Troisièmement, nous devons également prendre en considération la réalité économique des paiements effectués par cartes de crédit, qui relèvent de ce qu’il convient d’appeler les «nouvelles modalités de paiement», et des avantages qu’offre cette modalité de paiement. Dans d’autres conditions classiques de paiement qui sont à la disposition du vendeur lors d’une vente à distance (par exemple le virement bancaire), lorsque le vendeur ne doit pas exiger le paiement avant l’expiration du délai de rétractation, le niveau de protection élevé est garanti au seul consommateur.
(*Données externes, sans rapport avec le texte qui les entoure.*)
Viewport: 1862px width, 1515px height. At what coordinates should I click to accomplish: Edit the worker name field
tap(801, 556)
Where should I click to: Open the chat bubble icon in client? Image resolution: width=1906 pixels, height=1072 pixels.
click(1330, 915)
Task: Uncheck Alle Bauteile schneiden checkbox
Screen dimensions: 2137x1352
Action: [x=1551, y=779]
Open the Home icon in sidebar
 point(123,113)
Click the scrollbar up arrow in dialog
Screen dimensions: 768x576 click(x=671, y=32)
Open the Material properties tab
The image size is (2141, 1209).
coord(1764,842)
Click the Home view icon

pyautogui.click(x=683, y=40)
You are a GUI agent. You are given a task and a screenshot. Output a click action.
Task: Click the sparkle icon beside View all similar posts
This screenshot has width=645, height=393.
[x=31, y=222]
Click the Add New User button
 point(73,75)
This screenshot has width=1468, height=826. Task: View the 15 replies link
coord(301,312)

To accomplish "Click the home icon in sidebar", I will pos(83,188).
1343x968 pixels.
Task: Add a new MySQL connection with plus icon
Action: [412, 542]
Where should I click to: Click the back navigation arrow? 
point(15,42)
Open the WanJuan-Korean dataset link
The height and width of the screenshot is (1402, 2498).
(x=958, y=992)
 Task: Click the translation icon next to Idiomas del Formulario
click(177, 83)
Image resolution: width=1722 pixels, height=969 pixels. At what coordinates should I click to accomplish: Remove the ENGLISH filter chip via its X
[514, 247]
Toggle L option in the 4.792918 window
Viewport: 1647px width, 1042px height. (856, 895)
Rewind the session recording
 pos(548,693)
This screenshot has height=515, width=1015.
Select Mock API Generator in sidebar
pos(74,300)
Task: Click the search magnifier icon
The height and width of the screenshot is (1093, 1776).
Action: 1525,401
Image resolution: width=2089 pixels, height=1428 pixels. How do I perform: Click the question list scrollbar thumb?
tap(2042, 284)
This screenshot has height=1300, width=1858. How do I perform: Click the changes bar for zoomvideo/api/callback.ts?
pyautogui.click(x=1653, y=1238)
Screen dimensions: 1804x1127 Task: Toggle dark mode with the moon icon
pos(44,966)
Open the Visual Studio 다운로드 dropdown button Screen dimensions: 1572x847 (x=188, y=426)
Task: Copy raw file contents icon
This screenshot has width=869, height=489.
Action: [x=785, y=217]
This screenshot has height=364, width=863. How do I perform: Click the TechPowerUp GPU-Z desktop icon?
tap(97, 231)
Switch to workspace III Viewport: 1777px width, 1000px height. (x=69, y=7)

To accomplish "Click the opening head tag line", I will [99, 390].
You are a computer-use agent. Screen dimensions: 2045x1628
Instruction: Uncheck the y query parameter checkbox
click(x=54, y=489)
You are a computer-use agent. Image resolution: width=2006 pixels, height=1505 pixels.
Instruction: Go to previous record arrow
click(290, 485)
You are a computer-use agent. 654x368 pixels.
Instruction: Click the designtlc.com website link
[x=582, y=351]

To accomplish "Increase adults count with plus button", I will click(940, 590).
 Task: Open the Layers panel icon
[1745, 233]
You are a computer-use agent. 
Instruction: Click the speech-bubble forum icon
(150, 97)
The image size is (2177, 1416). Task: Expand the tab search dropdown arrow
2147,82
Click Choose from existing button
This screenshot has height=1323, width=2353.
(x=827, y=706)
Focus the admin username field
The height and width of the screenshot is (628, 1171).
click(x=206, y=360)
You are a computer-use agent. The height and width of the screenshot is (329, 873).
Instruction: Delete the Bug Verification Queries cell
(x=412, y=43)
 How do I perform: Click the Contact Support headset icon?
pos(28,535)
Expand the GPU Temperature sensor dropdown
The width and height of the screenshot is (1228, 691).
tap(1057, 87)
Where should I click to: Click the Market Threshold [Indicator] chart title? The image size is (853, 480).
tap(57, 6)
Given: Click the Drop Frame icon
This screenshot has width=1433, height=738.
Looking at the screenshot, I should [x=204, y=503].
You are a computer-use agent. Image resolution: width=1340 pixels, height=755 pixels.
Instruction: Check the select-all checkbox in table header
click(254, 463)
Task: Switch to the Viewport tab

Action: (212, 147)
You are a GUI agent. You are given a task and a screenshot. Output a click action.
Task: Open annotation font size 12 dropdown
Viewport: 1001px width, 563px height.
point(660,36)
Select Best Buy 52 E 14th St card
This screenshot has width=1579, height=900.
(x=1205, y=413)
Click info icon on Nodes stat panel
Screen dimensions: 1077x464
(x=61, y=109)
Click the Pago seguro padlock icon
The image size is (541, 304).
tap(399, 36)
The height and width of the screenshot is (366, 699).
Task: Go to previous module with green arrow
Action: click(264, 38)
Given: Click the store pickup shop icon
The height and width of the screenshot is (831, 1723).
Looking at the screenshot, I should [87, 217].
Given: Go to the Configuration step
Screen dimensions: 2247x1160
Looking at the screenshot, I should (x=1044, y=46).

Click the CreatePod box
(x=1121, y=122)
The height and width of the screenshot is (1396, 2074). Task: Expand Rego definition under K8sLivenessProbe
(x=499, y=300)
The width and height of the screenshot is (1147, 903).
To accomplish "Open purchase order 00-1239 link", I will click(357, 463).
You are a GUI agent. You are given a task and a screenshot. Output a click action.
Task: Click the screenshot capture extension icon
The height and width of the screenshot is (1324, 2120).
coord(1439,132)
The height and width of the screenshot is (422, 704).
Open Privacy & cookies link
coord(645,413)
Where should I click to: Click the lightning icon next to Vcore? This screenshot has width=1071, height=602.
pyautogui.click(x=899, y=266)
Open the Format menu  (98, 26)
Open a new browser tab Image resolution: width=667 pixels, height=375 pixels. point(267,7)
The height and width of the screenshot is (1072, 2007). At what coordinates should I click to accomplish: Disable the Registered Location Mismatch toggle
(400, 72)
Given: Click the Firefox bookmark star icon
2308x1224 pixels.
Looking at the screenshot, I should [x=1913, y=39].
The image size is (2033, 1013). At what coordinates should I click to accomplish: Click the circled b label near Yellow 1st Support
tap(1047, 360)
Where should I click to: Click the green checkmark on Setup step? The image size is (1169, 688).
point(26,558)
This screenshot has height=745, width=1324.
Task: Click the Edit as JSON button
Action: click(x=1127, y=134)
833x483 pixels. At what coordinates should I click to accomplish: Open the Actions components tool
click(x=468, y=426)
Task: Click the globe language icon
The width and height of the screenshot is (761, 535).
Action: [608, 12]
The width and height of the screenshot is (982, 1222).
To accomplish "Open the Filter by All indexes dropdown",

À cet égard, le paiement par carte de crédit présente nombre d’avantages, car il permet une protection simultanée des deux intéressés, consommateur et vendeur, sans que le niveau de protection du consommateur ne se réduise en principe sensiblement. Le niveau de protection de ce dernier ne diminue que potentiellement et dans certains cas seulement. S’il est opportun de sanctionner cette norme juridique, les cas d’utilisation frauduleuse de cartes de crédit sont rares. La situation dans laquelle l’on assurerait une protection absolue au consommateur, mais aucune au vendeur, bien qu’il existe la possibilité de l’assurer aux deux en même temps, pourrait être qualifiée de summum ius summa iniuria (justice excessive devient injustice). L’impossibilité, dans le cas d’autres modalités de paiement, de protéger simultanément le consommateur et le vendeur ne saurait nous convaincre que nous ne pouvons pas offrir de protection aux deux intéressés si une forme de paiement déterminée le permet.

88.

Pour les motifs exposés ci-dessus, j’estime qu’est disproportionnée l’interprétation de la disposition belge selon laquelle, lors d’une vente à distance, le vendeur ne doit pas exiger du consommateur le numéro de sa carte de crédit pendant le délai obligatoire de renonciation, bien qu’il s’engage à ne pas l’utiliser pour encaisser le paiement avant l’expiration dudit délai.

89.

À la lumière de ce qui précède, il convient de constater que l’article 29 CE s’oppose à l’interprétation d’une disposition nationale selon laquelle, lors d’une vente à distance, le vendeur ne doit pas exiger du consommateur le numéro de sa carte de crédit pendant le délai obligatoire de renonciation, bien qu’il s’engage à ne pas l’utiliser pour encaisser le paiement avant l’expiration dudit délai.

5. Conclusion

90.

Il résulte donc de l’analyse qui précède que, si l’article 29 CE ne s’oppose pas à la signification que revêt la disposition belge litigieuse sur le fondement d’une interprétation littérale stricte, il s’oppose par contre à l’interprétation que lui attribuent les autorités nationales. Ainsi qu’il a déjà été relevé, ces dernières ont l’obligation d’interpréter le droit national conformément au droit communautaire. En conséquence, nous pouvons constater que l’article 29 CE ne s’oppose pas à une disposition nationale qui, lors d’une vente à distance, interdit d’exiger un acompte ou un paiement quelconque du consommateur pendant le délai obligatoire de renonciation si cette disposition n’est pas interprétée en ce sens que, pendant le délai obligatoire de renonciation, le vendeur ne doit pas exiger du consommateur le numéro de sa carte de crédit bien qu’il s’engage à ne pas l’utiliser, pendant ledit délai, pour encaisser le paiement.

VII — Conclusion

91.

Eu égard à l’ensemble des considérations qui précèdent, je propose à la Cour de répondre à la question préjudicielle posée par le hof van beroep te Gent comme suit:

«L’article 29 CE ne s’oppose pas à une disposition nationale qui, lors d’une vente à distance, interdit d’exiger un acompte ou un paiement quelconque du consommateur pendant le délai obligatoire de renonciation si cette disposition n’est pas interprétée en ce sens que, pendant le délai obligatoire de renonciation, le vendeur ne doit pas exiger du consommateur le numéro de sa carte de crédit bien qu’il s’engage à ne pas l’utiliser, pendant ledit délai, pour encaisser le paiement.»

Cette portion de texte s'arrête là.